Many large IT employers in Bengaluru — including global MNCs in Whitefield and Electronic City — offer salary structures that include a flexi-benefit or flexible benefit plan (FBP) component. Within the FBP, employees often have the option to allocate funds toward health insurance, either as a top-up over the base group policy or as an individual policy. The tax treatment of FBP insurance depends on who is legally paying the premium: if the insurance premium is drawn from the employee's flexi-pay component and paid by the employee to the insurer, it is the employee's expenditure and qualifies for Section 80D. If the employer directly funds a group policy regardless of the FBP structure, it remains the employer's expenditure and does not generate 80D for the employee. Bengaluru professionals on flexi-benefit structures should check their payslip carefully: if the premium is shown as a deduction from their salary (not as employer's contribution), they have a valid 80D claim. For those in the old regime with FBP-funded insurance, this can mean a Rs 25,000 deduction they might otherwise overlook when filing. Always collect the formal premium receipt from the insurer, not just the FBP allocation statement.

More Questions — Section 80D Calculator in Bengaluru

I am a software engineer in Bengaluru who chose the new tax regime this year. I pay Rs 18,000 annually for a family health insurance policy. Can I claim Rs 18,000 under Section 80D?

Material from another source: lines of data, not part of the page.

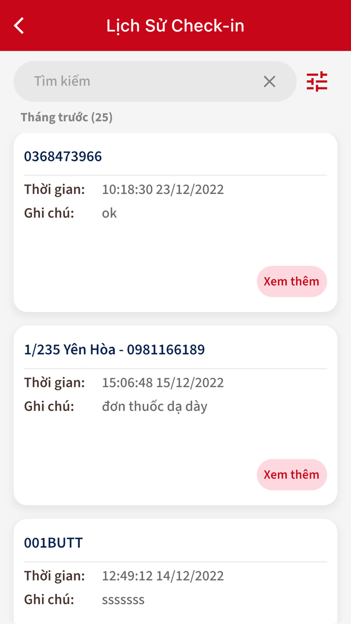Open details for check-in 0368473966
351x624 pixels.
[63, 156]
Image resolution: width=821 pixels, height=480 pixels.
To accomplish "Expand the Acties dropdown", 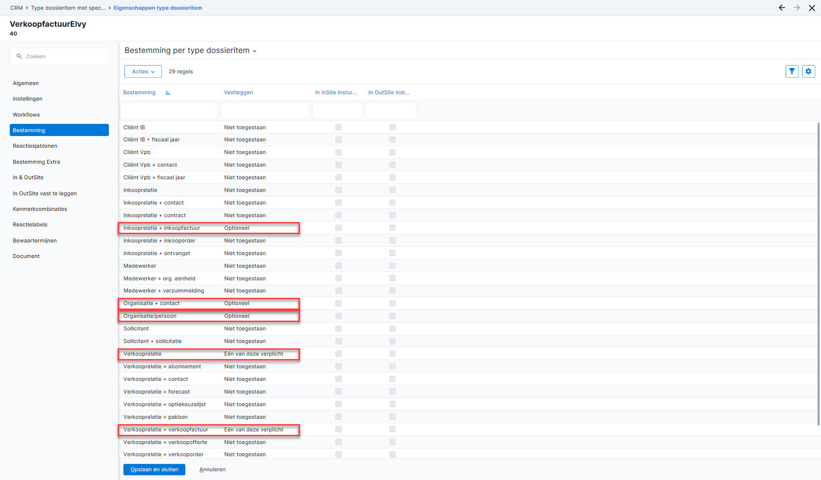I will coord(143,71).
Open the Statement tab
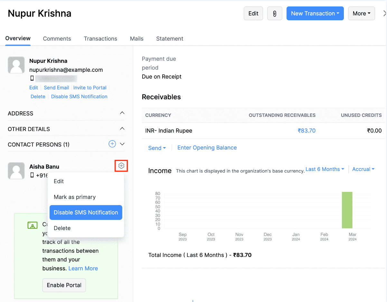This screenshot has height=302, width=387. (170, 39)
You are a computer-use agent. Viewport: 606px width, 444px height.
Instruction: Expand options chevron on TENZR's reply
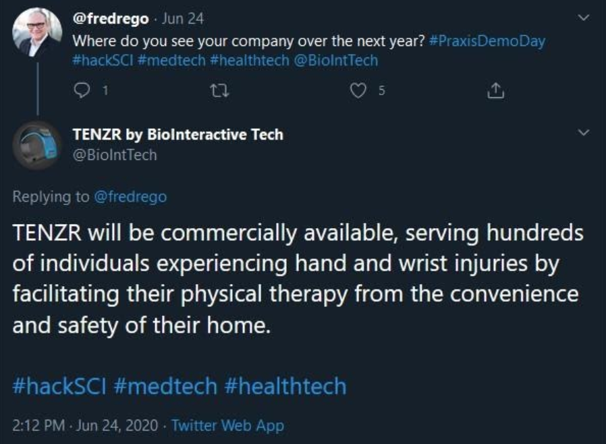[585, 134]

No, you cannot claim any deduction under Section 80D if you have opted for the new tax regime. The new regime, while offering lower income tax slab rates, explicitly disallows most deductions and exemptions including Section 80D. This means your Rs 18,000 health insurance premium provides zero reduction in your taxable income under the new regime. This is one of the most consequential trade-offs in the new regime, and many Bengaluru IT professionals discover it only at tax filing time. The health insurance policy is still valuable — it protects you against hospitalisation costs that could run into lakhs in Bengaluru's private hospitals — but it generates no tax benefit in the new regime. If you want to recapture the 80D benefit, you would need to switch back to the old tax regime either from the start of the next financial year (by declaring it to your employer in April) or at filing time for the current year. Whether switching regimes makes financial sense depends on your total deductions profile, particularly Section 80C investments, HRA, and home loan interest.

I am in the old regime in Bengaluru. My company pays for a group health policy covering my family. I also separately pay Rs 22,000 for a top-up family floater. My parents are aged 62 and 65. I pay Rs 45,000 for their health insurance. What is my total 80D deduction?

Your total Section 80D deduction is Rs 67,000, structured as follows. First, the employer-funded group health policy generates no 80D for you — that portion is excluded. Your personally paid Rs 22,000 top-up family floater qualifies in full under the self/spouse/children category, which has a Rs 25,000 ceiling. Since Rs 22,000 is under the ceiling, the full Rs 22,000 is deductible. Second, for your parents aged 62 and 65, both qualify as senior citizens (60 years and above), so the applicable ceiling for their premiums is Rs 50,000 instead of the standard Rs 25,000. You paid Rs 45,000 for their policy — this is under the Rs 50,000 ceiling — so the full Rs 45,000 is deductible. Total 80D deduction: Rs 22,000 + Rs 45,000 = Rs 67,000. If you are in the 30% income tax bracket, your tax saving is Rs 67,000 × 30% × 1.04 = Rs 20,904. Remember to ensure all payments were made digitally — by net banking, UPI, or cheque — not in cash (except for any preventive health checkup component, up to Rs 5,000).